I firmly believe that one of the biggest contributors to a teacher's success is how well you communicate with students and their parents.
Why?
You know the material. Your head is full of teaching strategies. But if you don't communicate well, you are sunk. With an updated website and updates via text and/or email, students & parents will:
Plus, administrators can easily point to your work for reviews and in parent conferences.
- Know when projects are due & tests/quizzes are scheduled
- Find what to do if they are absent
- Understand that the responsibility is on them, as you've made expectations clear
- Appreciate that you take the time to keep them in the loop
Plus, administrators can easily point to your work for reviews and in parent conferences.
How to Do It
- Make a website and KEEP IT UPDATED! This is probably the most important one. Post your notes (many IEPs request this anyway), include a calendar, and links to valuable resources. Here's mine: http://loudounvision.net/course/view.php?id=3488 [choose Login as a guest and agree to the policy to view it]. As a plus, once you've made it, your site be there next year so you only need create it once. Edmodo, Gooru or Blackboard are also good choices if your school district supports them.
- Sign up for Remind to send text updates
- Collect email addresses (students & parents) & create groups to send emails easily to the entire class
- Send daily (or weekly) updates via text or email
- Ask for input! Make a poll on GoogleForms or SurveyMonkey and gather student opinion on seating charts, project ideas, or whatever new technique you want to try. Include the link on your website or text/email updates. You get the input, they feel like you are listening. Win win!

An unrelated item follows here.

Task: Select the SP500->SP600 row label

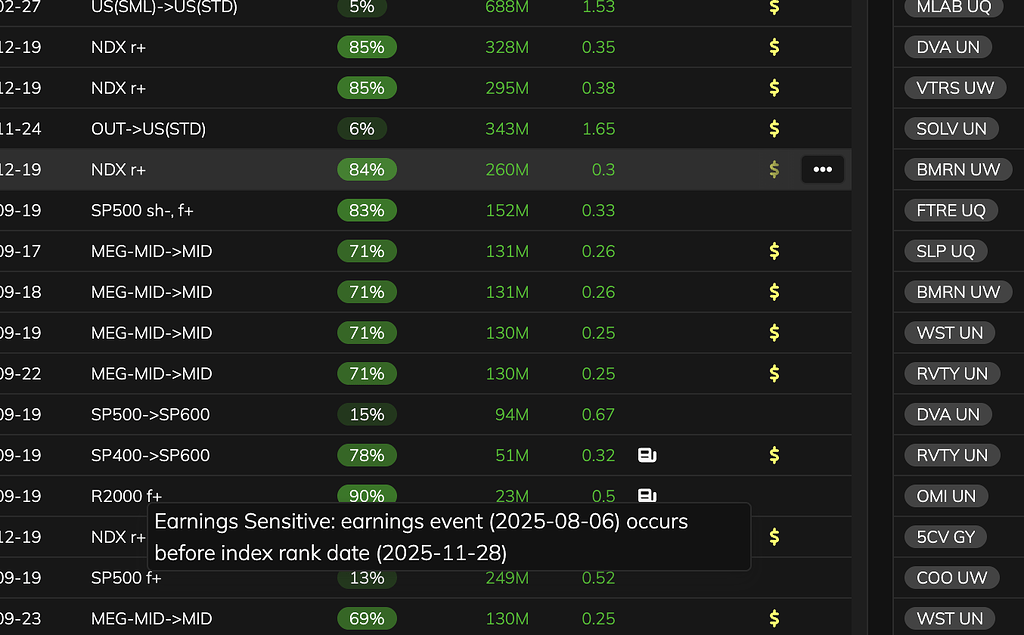Action: (150, 415)
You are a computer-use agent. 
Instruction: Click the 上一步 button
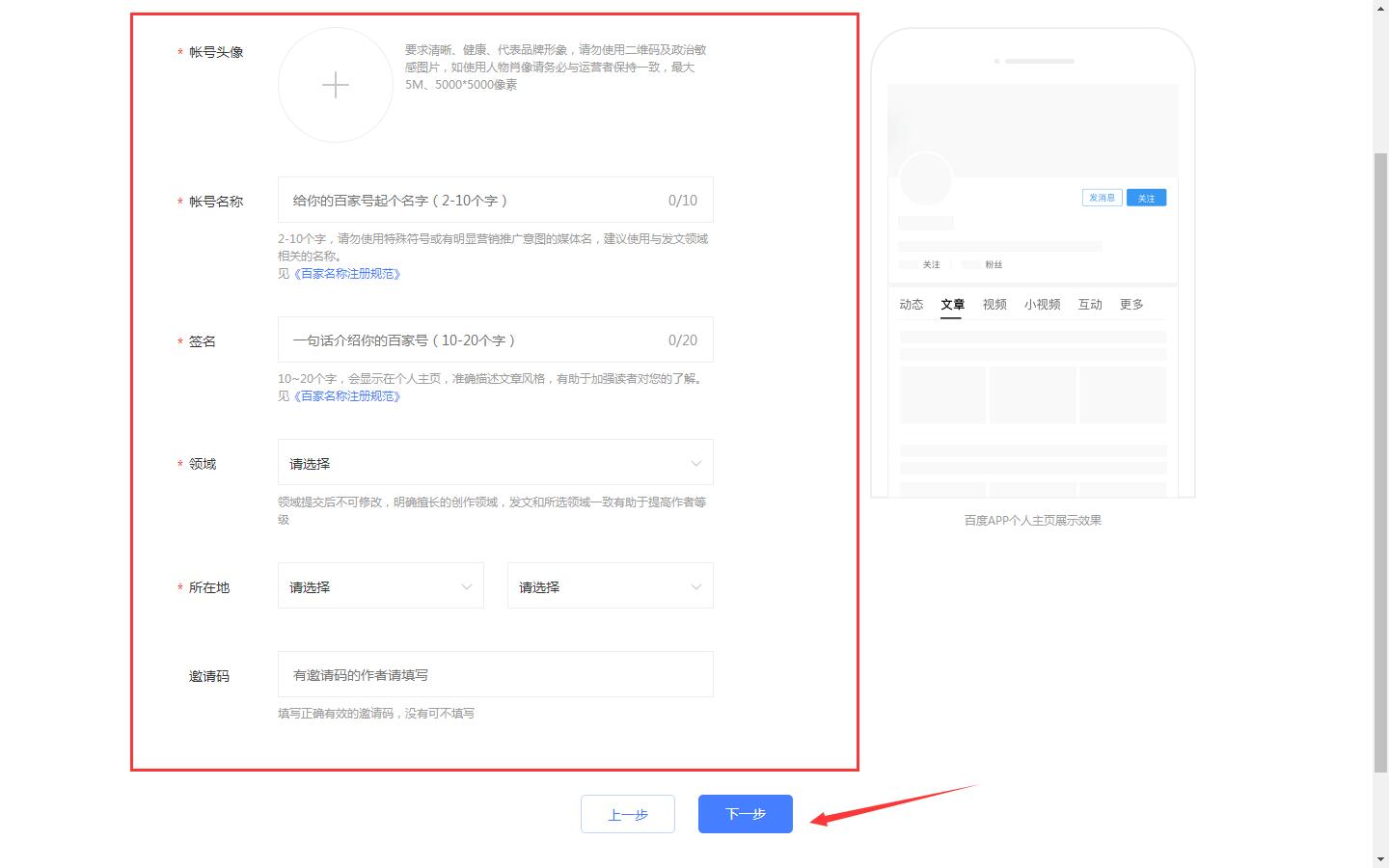[627, 814]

- Answer emails within 24 hours. On weekends & holidays, plan one or two times to check your emails for emergencies. Corollary to this, DON'T respond when you are upset! Wait a few more hours or until someone else can look it over before responding to a testy comment. Sometimes people just want to vent, so it's occasionally best not to respond at all.

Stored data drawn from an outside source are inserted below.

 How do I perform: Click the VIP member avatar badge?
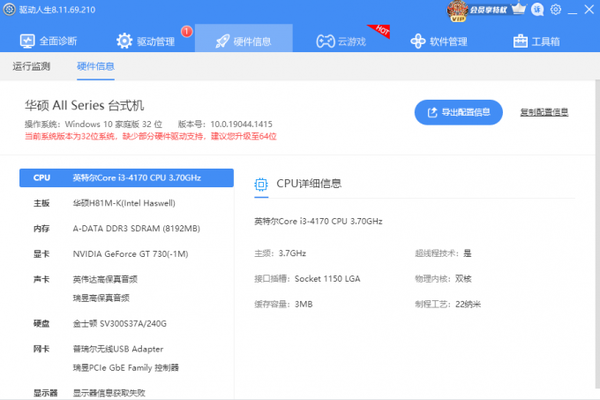(x=457, y=10)
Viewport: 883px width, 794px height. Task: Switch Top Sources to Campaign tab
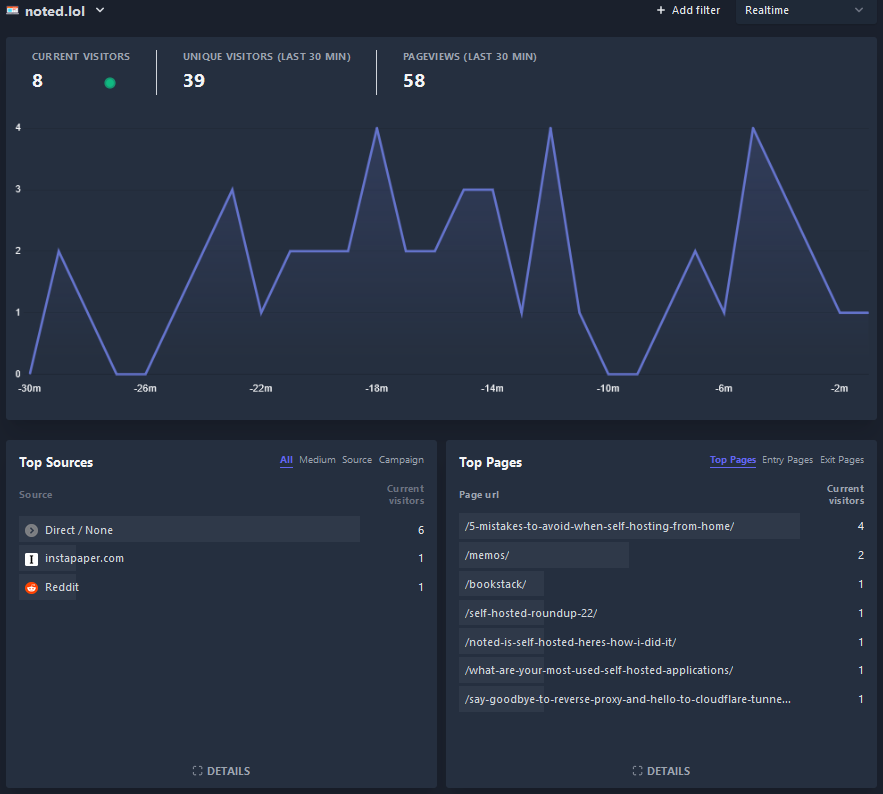(401, 460)
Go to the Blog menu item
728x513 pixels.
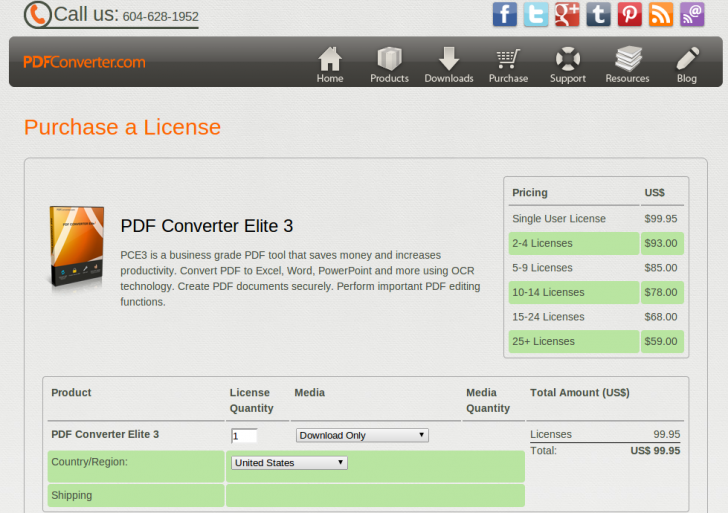(687, 64)
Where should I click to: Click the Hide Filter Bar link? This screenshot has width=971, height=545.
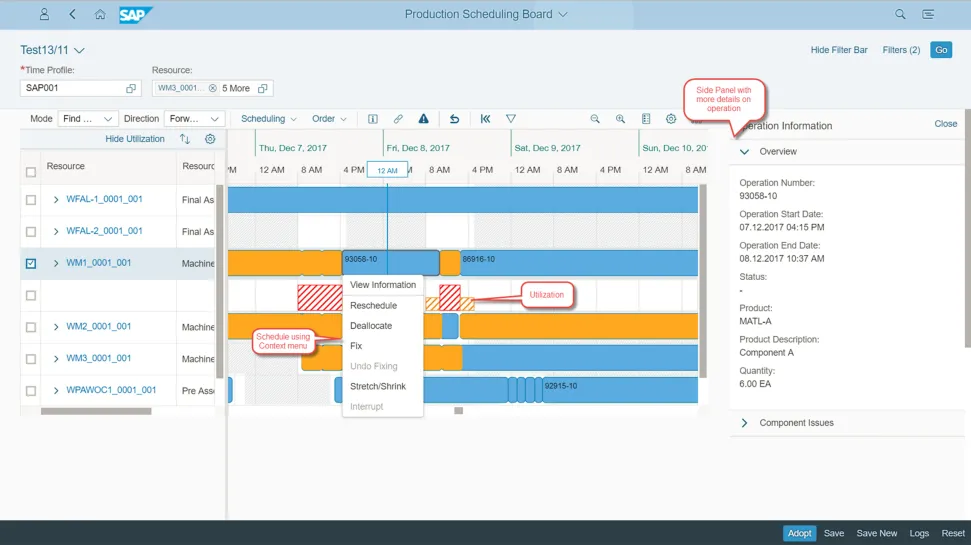[838, 50]
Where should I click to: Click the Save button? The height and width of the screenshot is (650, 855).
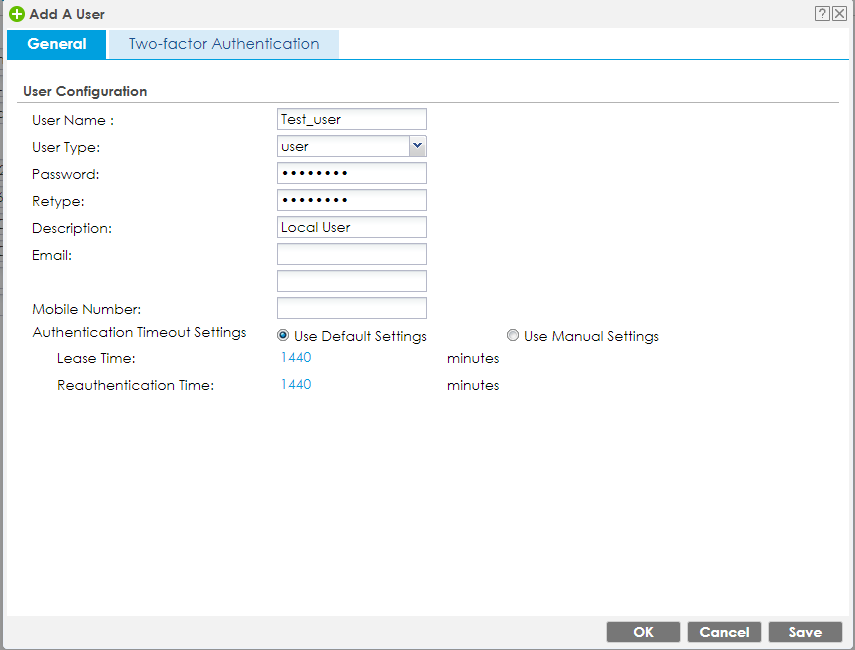click(x=805, y=632)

- Make vocabulary lists on Quizlet to fit your units. If you include links to them on your website, in emails & texts, students can access & work with them any time. Especially good for students with reading difficulties, test anxiety or English language learners.
- Match your communication tools with your students. At my current school, nearly every student has a smartphone, even if they don't have a computer at home. So anything I send needs to be mobile-friendly. But this is a change - a few years ago, all I needed was email. I then started getting complaints from parents that their children weren't reading emails, so I added Remind text updates. My students still use both email & text, and there are some who have no email or phone & can only get info in class or by using a school computer to access my website. So, I need to update text, email & web to reach everyone. I'll keep polling my students - perhaps in a couple years I can dump one and add the newest tool. You'll have to ask your own students what methods they prefer.